> **Document excerpt**
Claiming Creativity
DIRECTING AS RESEARCH
CLAIMING CREATIVITY: ART EDUCATION IN CULTURAL TRANSITION
Symposium, Chicago, USA, 21-24 april 2010
Creativity and Research – Research: The Next Generation:
Per Zetterfalk presents “Directing as Research”
Research: The Next Generation
In recent years, Europe has seen acceleration of the development towards research in Art Schools, fueled partly by the emphasis on research and third cycle degrees in the course of the Bologna Process, but also by recognition that artists and others involved in creative production employ research in increasingly fluid and interactive ways.
European Art Schools have embarked on a range of different paths to find the best way of embedding an ethos of research in their educational, academic, and artistic goals. Some put the artistic project first; others aim to improve acceptance in the academic worlds; many wish to build robust links to science and humanities; sometimes the need for external funding is the driver; sometimes the desire to ensure that the arts are recognized as an important contribution to the development of our societies and the collective knowledge within them.

> **To do**
(1) According to the symposium page, what different priorities or drivers guide European Art Schools as they embed research? List every one.
(2) Condense the paragraph of the symposium page that begins "In recent years, Europe has seen" into one short sentence that keeps its main facts.
The material is not needed for this work.

> **Stored data**
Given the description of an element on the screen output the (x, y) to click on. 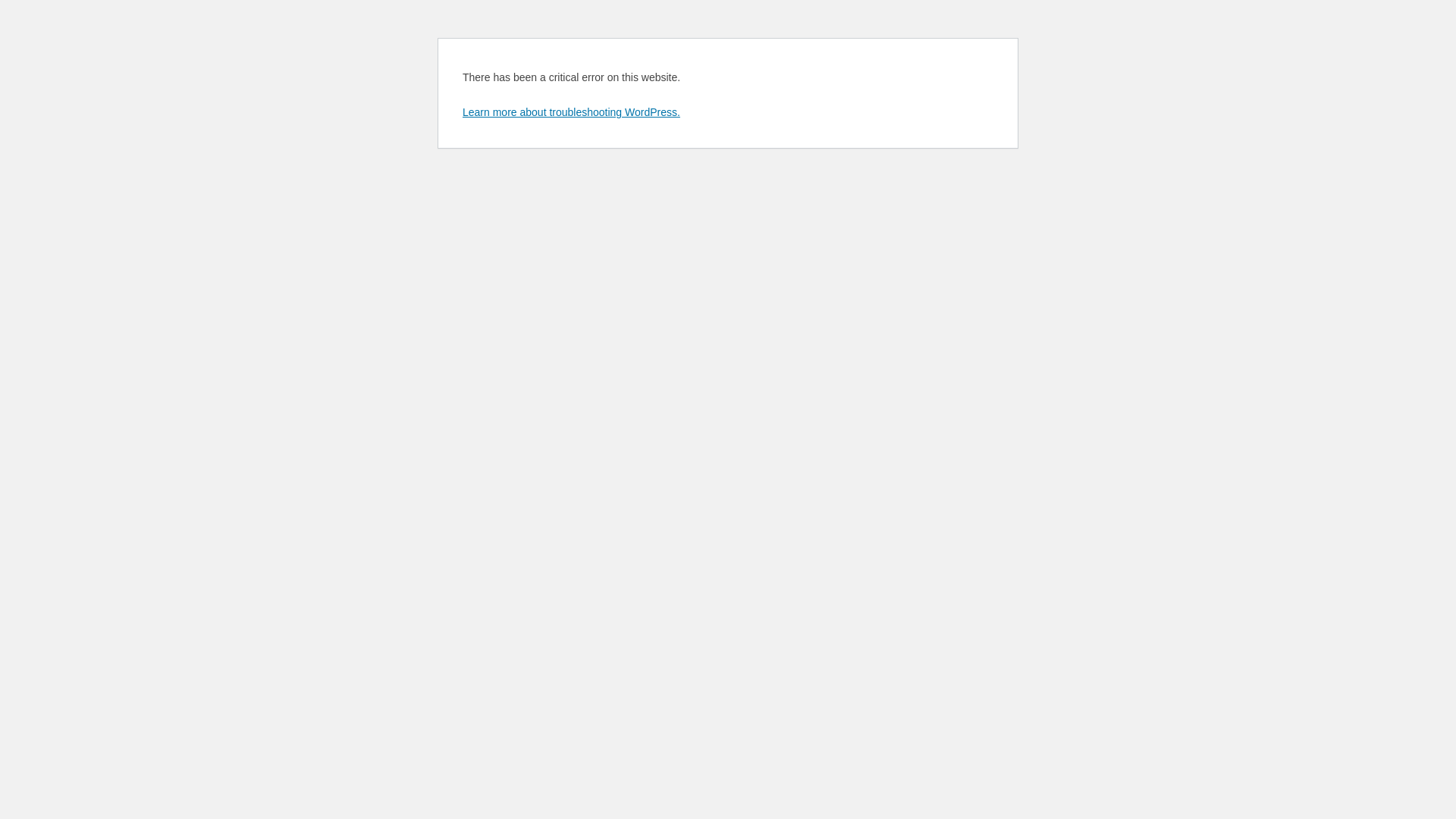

> **Solutions to the tasks**
(1)
- Putting the artistic project first
- Improving acceptance in the academic worlds
- Building robust links to science and humanities
- The need for external funding
- The desire to ensure that the arts are recognized as an important contribution to the development of societies and their collective knowledge

(2) Research in European Art Schools has recently accelerated, driven partly by the Bologna Process's emphasis on research and third cycle degrees and partly by recognition that artists and other creative producers use research in increasingly fluid, interactive ways.